EXERCISE ▸ Print all the entries exactly.

[RECORDS FOR THE TASK — start]

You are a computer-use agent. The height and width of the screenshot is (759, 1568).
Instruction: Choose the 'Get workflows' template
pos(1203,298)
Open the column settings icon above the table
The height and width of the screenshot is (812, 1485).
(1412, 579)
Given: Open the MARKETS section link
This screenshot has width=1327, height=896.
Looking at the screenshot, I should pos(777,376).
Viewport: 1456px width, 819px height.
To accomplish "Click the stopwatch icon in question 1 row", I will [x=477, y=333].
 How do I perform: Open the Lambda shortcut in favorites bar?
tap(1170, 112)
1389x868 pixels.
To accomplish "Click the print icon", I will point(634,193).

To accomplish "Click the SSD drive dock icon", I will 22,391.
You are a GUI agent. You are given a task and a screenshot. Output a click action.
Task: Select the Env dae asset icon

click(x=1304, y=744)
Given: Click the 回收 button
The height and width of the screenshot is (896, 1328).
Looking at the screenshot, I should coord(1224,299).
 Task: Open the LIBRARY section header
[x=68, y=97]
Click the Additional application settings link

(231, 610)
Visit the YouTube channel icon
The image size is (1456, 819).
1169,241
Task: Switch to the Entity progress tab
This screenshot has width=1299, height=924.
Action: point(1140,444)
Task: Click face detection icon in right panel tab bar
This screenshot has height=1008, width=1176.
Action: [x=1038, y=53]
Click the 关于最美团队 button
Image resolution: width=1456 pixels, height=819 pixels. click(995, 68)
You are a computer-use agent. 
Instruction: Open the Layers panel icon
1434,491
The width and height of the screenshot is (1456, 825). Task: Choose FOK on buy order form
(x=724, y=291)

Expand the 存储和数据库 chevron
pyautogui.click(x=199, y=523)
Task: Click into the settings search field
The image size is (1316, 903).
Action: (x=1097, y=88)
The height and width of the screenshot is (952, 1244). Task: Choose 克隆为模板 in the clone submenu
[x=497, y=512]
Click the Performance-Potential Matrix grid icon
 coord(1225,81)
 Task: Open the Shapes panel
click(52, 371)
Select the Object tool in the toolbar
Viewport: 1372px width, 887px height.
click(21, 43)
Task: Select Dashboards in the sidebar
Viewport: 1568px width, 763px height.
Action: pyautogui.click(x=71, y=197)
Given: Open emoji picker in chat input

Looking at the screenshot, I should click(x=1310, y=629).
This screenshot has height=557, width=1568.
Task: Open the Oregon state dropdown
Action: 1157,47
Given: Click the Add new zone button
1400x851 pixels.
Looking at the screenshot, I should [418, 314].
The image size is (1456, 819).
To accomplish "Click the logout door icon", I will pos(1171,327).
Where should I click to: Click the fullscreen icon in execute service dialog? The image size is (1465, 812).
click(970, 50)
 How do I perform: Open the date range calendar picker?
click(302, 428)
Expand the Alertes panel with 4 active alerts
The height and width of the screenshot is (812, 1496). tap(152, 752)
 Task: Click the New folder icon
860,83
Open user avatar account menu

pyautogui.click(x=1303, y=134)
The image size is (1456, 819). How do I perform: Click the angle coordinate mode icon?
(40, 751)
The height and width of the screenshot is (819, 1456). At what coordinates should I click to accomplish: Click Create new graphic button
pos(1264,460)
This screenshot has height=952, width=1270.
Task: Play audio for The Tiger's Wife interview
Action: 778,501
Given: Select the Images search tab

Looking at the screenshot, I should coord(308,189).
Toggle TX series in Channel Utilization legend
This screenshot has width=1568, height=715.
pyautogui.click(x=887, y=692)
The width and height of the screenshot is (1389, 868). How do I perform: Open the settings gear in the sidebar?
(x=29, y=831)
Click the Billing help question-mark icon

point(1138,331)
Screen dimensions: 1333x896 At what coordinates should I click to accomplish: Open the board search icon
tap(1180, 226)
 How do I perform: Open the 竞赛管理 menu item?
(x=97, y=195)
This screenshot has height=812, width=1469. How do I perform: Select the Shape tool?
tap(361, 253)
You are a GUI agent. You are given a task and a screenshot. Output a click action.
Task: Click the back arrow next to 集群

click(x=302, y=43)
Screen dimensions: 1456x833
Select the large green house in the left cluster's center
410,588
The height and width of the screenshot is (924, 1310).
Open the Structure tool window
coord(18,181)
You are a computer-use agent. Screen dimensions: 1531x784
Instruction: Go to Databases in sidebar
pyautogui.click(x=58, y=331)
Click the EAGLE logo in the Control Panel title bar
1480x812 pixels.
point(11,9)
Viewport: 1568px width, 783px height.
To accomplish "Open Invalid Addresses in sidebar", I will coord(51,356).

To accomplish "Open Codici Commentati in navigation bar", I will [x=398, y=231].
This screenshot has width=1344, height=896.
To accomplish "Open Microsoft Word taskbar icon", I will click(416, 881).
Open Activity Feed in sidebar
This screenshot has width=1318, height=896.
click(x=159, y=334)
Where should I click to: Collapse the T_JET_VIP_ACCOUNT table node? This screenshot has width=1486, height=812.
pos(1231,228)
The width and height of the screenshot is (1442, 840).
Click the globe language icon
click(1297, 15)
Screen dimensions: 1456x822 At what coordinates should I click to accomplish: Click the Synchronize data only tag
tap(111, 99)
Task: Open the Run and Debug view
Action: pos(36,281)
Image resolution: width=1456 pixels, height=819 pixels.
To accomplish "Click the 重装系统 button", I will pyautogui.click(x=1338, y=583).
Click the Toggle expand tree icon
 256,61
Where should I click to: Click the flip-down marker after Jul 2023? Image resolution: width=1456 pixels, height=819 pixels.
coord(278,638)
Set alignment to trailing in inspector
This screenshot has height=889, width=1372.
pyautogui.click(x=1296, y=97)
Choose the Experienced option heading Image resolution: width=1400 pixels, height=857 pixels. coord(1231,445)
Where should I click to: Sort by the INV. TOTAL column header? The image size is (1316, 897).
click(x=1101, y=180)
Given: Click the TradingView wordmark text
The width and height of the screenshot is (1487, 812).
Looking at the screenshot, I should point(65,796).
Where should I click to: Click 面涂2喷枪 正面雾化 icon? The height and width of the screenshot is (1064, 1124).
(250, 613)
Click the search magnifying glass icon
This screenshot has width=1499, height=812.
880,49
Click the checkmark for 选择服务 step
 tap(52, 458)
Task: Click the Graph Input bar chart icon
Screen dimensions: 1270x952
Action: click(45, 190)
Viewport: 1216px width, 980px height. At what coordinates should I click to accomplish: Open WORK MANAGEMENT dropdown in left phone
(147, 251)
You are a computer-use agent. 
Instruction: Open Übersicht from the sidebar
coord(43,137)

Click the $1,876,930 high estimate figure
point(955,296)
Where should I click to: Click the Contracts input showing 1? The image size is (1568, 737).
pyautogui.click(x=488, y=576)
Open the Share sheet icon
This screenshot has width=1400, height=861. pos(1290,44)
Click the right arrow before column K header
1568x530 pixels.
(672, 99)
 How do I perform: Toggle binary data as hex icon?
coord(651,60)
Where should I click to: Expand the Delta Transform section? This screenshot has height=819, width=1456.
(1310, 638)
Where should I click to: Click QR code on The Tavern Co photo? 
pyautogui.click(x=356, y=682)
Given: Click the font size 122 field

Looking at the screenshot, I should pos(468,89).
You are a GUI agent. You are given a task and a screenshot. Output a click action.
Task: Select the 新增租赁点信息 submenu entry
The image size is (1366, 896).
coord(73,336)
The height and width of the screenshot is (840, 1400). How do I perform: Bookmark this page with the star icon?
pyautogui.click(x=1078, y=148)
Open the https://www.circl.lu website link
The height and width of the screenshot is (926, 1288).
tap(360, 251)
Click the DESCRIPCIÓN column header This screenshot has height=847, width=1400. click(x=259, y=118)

[RECORDS FOR THE TASK — finish]

REPLY ▸
You are a computer-use agent. The height and width of the screenshot is (759, 1568).
Instruction: Choose the 'Get workflows' template
pos(1203,298)
Open the column settings icon above the table
The height and width of the screenshot is (812, 1485).
(1412, 579)
Given: Open the MARKETS section link
This screenshot has width=1327, height=896.
Looking at the screenshot, I should pos(777,376).
Viewport: 1456px width, 819px height.
To accomplish "Click the stopwatch icon in question 1 row", I will [x=477, y=333].
 How do I perform: Open the Lambda shortcut in favorites bar?
tap(1170, 112)
1389x868 pixels.
To accomplish "Click the print icon", I will point(634,193).

To accomplish "Click the SSD drive dock icon", I will 22,391.
You are a GUI agent. You are given a task and a screenshot. Output a click action.
Task: Select the Env dae asset icon

click(x=1304, y=744)
Given: Click the 回收 button
The height and width of the screenshot is (896, 1328).
Looking at the screenshot, I should coord(1224,299).
 Task: Open the LIBRARY section header
[x=68, y=97]
Click the Additional application settings link

(231, 610)
Visit the YouTube channel icon
The image size is (1456, 819).
1169,241
Task: Switch to the Entity progress tab
This screenshot has width=1299, height=924.
Action: point(1140,444)
Task: Click face detection icon in right panel tab bar
This screenshot has height=1008, width=1176.
Action: [x=1038, y=53]
Click the 关于最美团队 button
Image resolution: width=1456 pixels, height=819 pixels. click(995, 68)
You are a computer-use agent. 
Instruction: Open the Layers panel icon
1434,491
The width and height of the screenshot is (1456, 825). Task: Choose FOK on buy order form
(x=724, y=291)

Expand the 存储和数据库 chevron
pyautogui.click(x=199, y=523)
Task: Click into the settings search field
The image size is (1316, 903).
Action: (x=1097, y=88)
The height and width of the screenshot is (952, 1244). Task: Choose 克隆为模板 in the clone submenu
[x=497, y=512]
Click the Performance-Potential Matrix grid icon
 coord(1225,81)
 Task: Open the Shapes panel
click(52, 371)
Select the Object tool in the toolbar
Viewport: 1372px width, 887px height.
click(21, 43)
Task: Select Dashboards in the sidebar
Viewport: 1568px width, 763px height.
Action: pyautogui.click(x=71, y=197)
Given: Open emoji picker in chat input

Looking at the screenshot, I should click(x=1310, y=629).
This screenshot has height=557, width=1568.
Task: Open the Oregon state dropdown
Action: 1157,47
Given: Click the Add new zone button
1400x851 pixels.
Looking at the screenshot, I should [418, 314].
The image size is (1456, 819).
To accomplish "Click the logout door icon", I will pos(1171,327).
Where should I click to: Click the fullscreen icon in execute service dialog? The image size is (1465, 812).
click(970, 50)
 How do I perform: Open the date range calendar picker?
click(302, 428)
Expand the Alertes panel with 4 active alerts
The height and width of the screenshot is (812, 1496). tap(152, 752)
 Task: Click the New folder icon
860,83
Open user avatar account menu

pyautogui.click(x=1303, y=134)
The image size is (1456, 819). How do I perform: Click the angle coordinate mode icon?
(40, 751)
The height and width of the screenshot is (819, 1456). At what coordinates should I click to accomplish: Click Create new graphic button
pos(1264,460)
This screenshot has height=952, width=1270.
Task: Play audio for The Tiger's Wife interview
Action: 778,501
Given: Select the Images search tab

Looking at the screenshot, I should coord(308,189).
Toggle TX series in Channel Utilization legend
This screenshot has width=1568, height=715.
pyautogui.click(x=887, y=692)
The width and height of the screenshot is (1389, 868). How do I perform: Open the settings gear in the sidebar?
(x=29, y=831)
Click the Billing help question-mark icon

point(1138,331)
Screen dimensions: 1333x896 At what coordinates should I click to accomplish: Open the board search icon
tap(1180, 226)
 How do I perform: Open the 竞赛管理 menu item?
(x=97, y=195)
This screenshot has height=812, width=1469. How do I perform: Select the Shape tool?
tap(361, 253)
You are a GUI agent. You are given a task and a screenshot. Output a click action.
Task: Click the back arrow next to 集群

click(x=302, y=43)
Screen dimensions: 1456x833
Select the large green house in the left cluster's center
410,588
The height and width of the screenshot is (924, 1310).
Open the Structure tool window
coord(18,181)
You are a computer-use agent. Screen dimensions: 1531x784
Instruction: Go to Databases in sidebar
pyautogui.click(x=58, y=331)
Click the EAGLE logo in the Control Panel title bar
1480x812 pixels.
point(11,9)
Viewport: 1568px width, 783px height.
To accomplish "Open Invalid Addresses in sidebar", I will coord(51,356).

To accomplish "Open Codici Commentati in navigation bar", I will [x=398, y=231].
This screenshot has width=1344, height=896.
To accomplish "Open Microsoft Word taskbar icon", I will click(416, 881).
Open Activity Feed in sidebar
This screenshot has width=1318, height=896.
click(x=159, y=334)
Where should I click to: Collapse the T_JET_VIP_ACCOUNT table node? This screenshot has width=1486, height=812.
pos(1231,228)
The width and height of the screenshot is (1442, 840).
Click the globe language icon
click(1297, 15)
Screen dimensions: 1456x822 At what coordinates should I click to accomplish: Click the Synchronize data only tag
tap(111, 99)
Task: Open the Run and Debug view
Action: pos(36,281)
Image resolution: width=1456 pixels, height=819 pixels.
To accomplish "Click the 重装系统 button", I will pyautogui.click(x=1338, y=583).
Click the Toggle expand tree icon
 256,61
Where should I click to: Click the flip-down marker after Jul 2023? Image resolution: width=1456 pixels, height=819 pixels.
coord(278,638)
Set alignment to trailing in inspector
This screenshot has height=889, width=1372.
pyautogui.click(x=1296, y=97)
Choose the Experienced option heading Image resolution: width=1400 pixels, height=857 pixels. coord(1231,445)
Where should I click to: Sort by the INV. TOTAL column header? The image size is (1316, 897).
click(x=1101, y=180)
Given: Click the TradingView wordmark text
The width and height of the screenshot is (1487, 812).
Looking at the screenshot, I should point(65,796).
Where should I click to: Click 面涂2喷枪 正面雾化 icon? The height and width of the screenshot is (1064, 1124).
(250, 613)
Click the search magnifying glass icon
This screenshot has width=1499, height=812.
880,49
Click the checkmark for 选择服务 step
 tap(52, 458)
Task: Click the Graph Input bar chart icon
Screen dimensions: 1270x952
Action: click(45, 190)
Viewport: 1216px width, 980px height. At what coordinates should I click to accomplish: Open WORK MANAGEMENT dropdown in left phone
(147, 251)
You are a computer-use agent. 
Instruction: Open Übersicht from the sidebar
coord(43,137)

Click the $1,876,930 high estimate figure
point(955,296)
Where should I click to: Click the Contracts input showing 1? The image size is (1568, 737).
pyautogui.click(x=488, y=576)
Open the Share sheet icon
This screenshot has width=1400, height=861. pos(1290,44)
Click the right arrow before column K header
1568x530 pixels.
(672, 99)
 How do I perform: Toggle binary data as hex icon?
coord(651,60)
Where should I click to: Expand the Delta Transform section? This screenshot has height=819, width=1456.
(1310, 638)
Where should I click to: Click QR code on The Tavern Co photo? 
pyautogui.click(x=356, y=682)
Given: Click the font size 122 field

Looking at the screenshot, I should pos(468,89).
You are a GUI agent. You are given a task and a screenshot. Output a click action.
Task: Select the 新增租赁点信息 submenu entry
The image size is (1366, 896).
coord(73,336)
The height and width of the screenshot is (840, 1400). How do I perform: Bookmark this page with the star icon?
pyautogui.click(x=1078, y=148)
Open the https://www.circl.lu website link
The height and width of the screenshot is (926, 1288).
tap(360, 251)
Click the DESCRIPCIÓN column header This screenshot has height=847, width=1400. click(x=259, y=118)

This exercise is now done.